Exhibition

The Lenin Museum was completely revamped in 2016. The new exhibition shows the fascinating story of Finnish-Soviet relations, political upheavals and everyday life.

The museum is located in Tampere Workers’ Hall, in the same room where Stalin and Lenin met for the first time at a secret Bolshevik meeting in 1905. The exhibition shows the poignant and remarkable history of Finnish eastern relations and the rise and fall of the Soviet Union.

The exhibition leads visitors through the turbulent revolutionary unrest of the 20th century to Stalin’s prison camps, the tumult of the Second World War and the days of the Cold War. The story continues through the collapse of the Soviet Union up to Putin’s Russia.

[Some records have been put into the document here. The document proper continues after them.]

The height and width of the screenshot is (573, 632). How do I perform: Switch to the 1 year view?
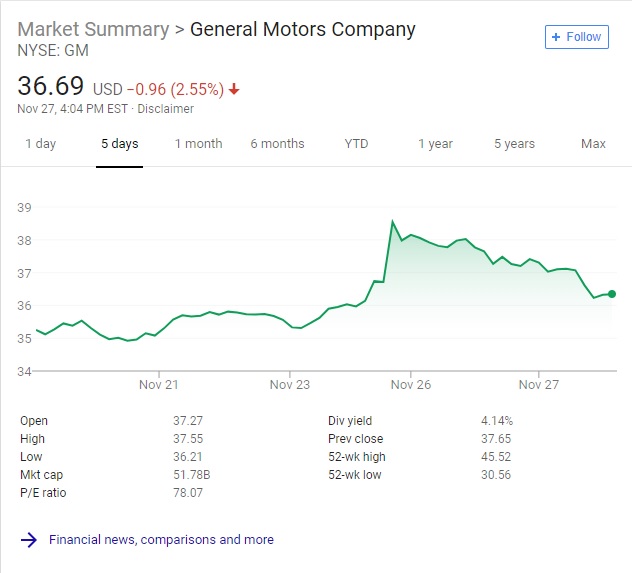(x=435, y=144)
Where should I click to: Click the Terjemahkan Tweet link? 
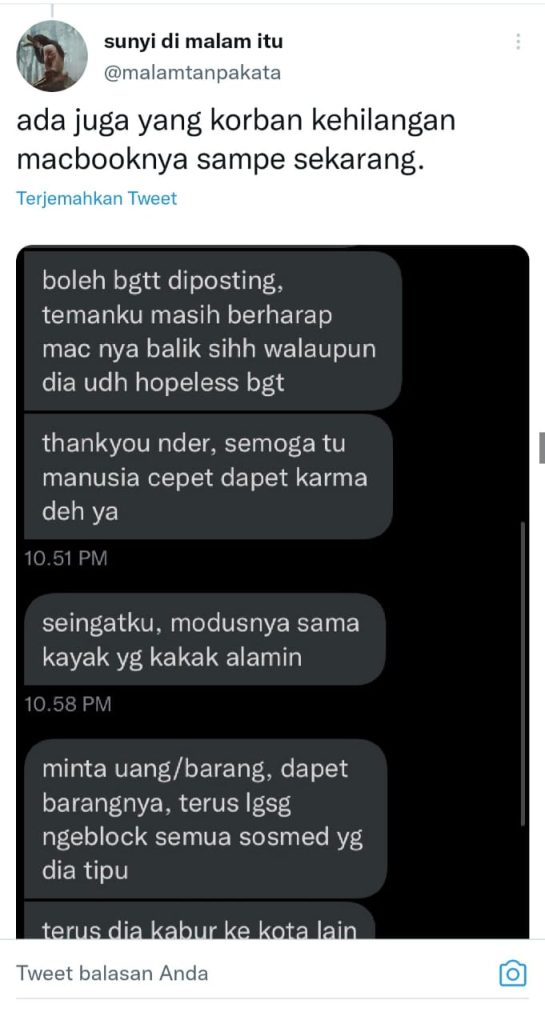[x=97, y=199]
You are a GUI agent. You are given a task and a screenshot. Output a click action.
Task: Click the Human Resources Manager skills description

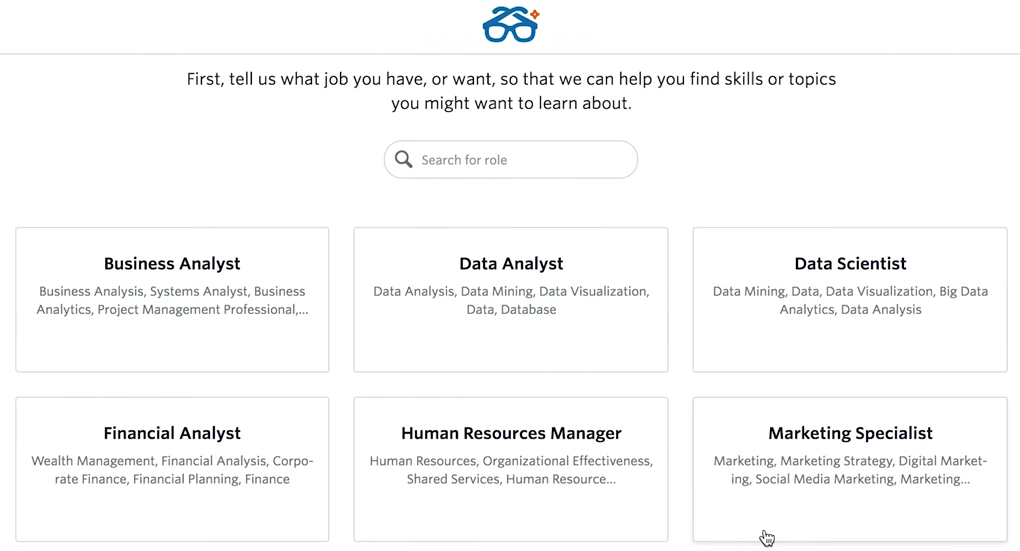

The Lenin Museum exhibition shows items such as the table at which Lenin sat writing his book, The State and Revolution, in 1917. A scale model of a prison camp, made for the exhibition, shows the horrors of the Stalin era in the Soviet Union. You can tour the daily life of Soviet citizens in the Tallinn-style sitting room of the exhibition.

To make your visit truly memorable, you might end it by mounting a Soviet-style Dnepr motorcycle and getting a shot of yourself, with ‘Lenin’ seated in the sidecar.

 

The narrative on the war in Ukraine and the chronicle of the Russian state in the 21st century are now on display at the Lenin Museum. The New millennium exhibition, which opens to the public on Tuesday  January 17, 2023 discloses the creation and crystallization of Russia’s authoritarianism from 2000.

Since February 2022, Lenin Museum has unequivocally opposed the war and supported Ukraine. In 2022, the Museum donated a total of 11,505 euros to UNICEF to help Ukrainian children and families. Our support will continue, and from the beginning of 2023, the Museum will donate to UNICEF one euro of every ticket sold.